The Winter Olympics in South Korea are set to officially open on Friday, despite a highly contagious virus spreading throughout the event's staff.

About 1,200 members of the security staff have been quarantined due to a norovirus outbreak, NPR reported on Thursday. But that doesn't appear to have been enough to stop the outbreak; the New York Times reported on Friday morning that the number of cases had doubled in two days and was beginning to infect people in other departments, including the organizing committee and cafeteria workers. More than 128 people are now infected. To replace the security guards who have been quarantined, hundreds of members of the South Korean military have been sent to the Games, according to CNN.

That cafeteria workers are among those infected could be particularly concerning.
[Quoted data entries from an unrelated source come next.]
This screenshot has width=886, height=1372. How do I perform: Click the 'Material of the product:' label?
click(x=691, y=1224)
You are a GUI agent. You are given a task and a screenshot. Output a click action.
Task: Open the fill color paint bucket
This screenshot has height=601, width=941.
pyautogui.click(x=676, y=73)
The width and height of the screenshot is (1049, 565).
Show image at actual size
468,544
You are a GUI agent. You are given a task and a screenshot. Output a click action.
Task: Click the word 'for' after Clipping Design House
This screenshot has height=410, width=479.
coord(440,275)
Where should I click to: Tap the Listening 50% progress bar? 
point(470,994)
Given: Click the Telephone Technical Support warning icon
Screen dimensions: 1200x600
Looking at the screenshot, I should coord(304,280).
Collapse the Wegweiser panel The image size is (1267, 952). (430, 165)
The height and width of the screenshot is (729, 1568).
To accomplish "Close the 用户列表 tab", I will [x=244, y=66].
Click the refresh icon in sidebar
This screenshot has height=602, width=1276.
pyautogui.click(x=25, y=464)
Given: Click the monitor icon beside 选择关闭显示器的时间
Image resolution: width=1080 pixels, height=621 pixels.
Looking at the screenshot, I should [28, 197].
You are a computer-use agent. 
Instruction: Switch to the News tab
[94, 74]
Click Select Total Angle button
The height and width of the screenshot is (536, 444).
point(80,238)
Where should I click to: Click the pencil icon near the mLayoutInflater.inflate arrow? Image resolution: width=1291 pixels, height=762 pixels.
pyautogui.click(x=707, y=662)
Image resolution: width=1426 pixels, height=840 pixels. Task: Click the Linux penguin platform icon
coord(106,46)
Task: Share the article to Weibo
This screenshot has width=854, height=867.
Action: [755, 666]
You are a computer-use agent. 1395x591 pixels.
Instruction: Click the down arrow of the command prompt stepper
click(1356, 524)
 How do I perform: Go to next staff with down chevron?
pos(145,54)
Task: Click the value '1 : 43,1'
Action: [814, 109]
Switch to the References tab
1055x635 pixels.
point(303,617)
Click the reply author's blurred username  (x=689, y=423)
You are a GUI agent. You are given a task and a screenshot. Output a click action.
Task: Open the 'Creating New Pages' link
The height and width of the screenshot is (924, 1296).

Most of the norovirus outbreaks in the United States happen in places like restaurants where food is served, according to the Centers for Disease Control and Prevention's website; the virus is also responsible for most of the illnesses due to contaminated food seen in the U.S. each year.

Norovirus is "highly contagious," the CDC states. It's also highly unpleasant; symptoms include vomiting and diarrhea " many times a day," which can dehydrate people.

Other than drinking a lot of water, there's no real treatment for the virus. But thankfully, the symptoms don't last too long—most subside in a few days. However, the virus can stay in a person' for up to two weeks; people getting sick now should be completely recovered by the Olympic closing ceremonies on February 25.

skaters warmup olympics
General view as skaters warm-up during training ahead of the PyeongChang 2018 Winter Olympic Games at Gangneung Oval on February 8, 2018 in Pyeongchang-gun, South Korea. Harry How/Getty Images

Americans traveling to the Olympics should have seen a health care provider before leaving for the games to get any vaccines they might not have, according to the CDC's travel guidelines for the Games. But the agency knows some travelers are going to make bad (or perhaps just unhealthy) choices once they've arrived, too. "If you drink alcohol, do it in moderation. People are more likely to hurt themselves or other people, engage in risky sex, or get arrested when they have been drinking," the agency warned.

Due to bird flu, the CDC also recommends that people traveling to the Games avoid touching birds.